## Task details
Down to the final line, reproduce the entries that follow exactly.

## Stored data entries
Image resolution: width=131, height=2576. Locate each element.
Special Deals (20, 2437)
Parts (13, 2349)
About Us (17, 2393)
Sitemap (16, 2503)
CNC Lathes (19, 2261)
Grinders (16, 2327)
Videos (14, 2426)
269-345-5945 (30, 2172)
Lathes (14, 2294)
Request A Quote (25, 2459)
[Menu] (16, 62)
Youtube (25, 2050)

## Reply
Image resolution: width=131, height=2576. Locate each element.
Special Deals (20, 2437)
Parts (13, 2349)
About Us (17, 2393)
Sitemap (16, 2503)
CNC Lathes (19, 2261)
Grinders (16, 2327)
Videos (14, 2426)
269-345-5945 (30, 2172)
Lathes (14, 2294)
Request A Quote (25, 2459)
[Menu] (16, 62)
Youtube (25, 2050)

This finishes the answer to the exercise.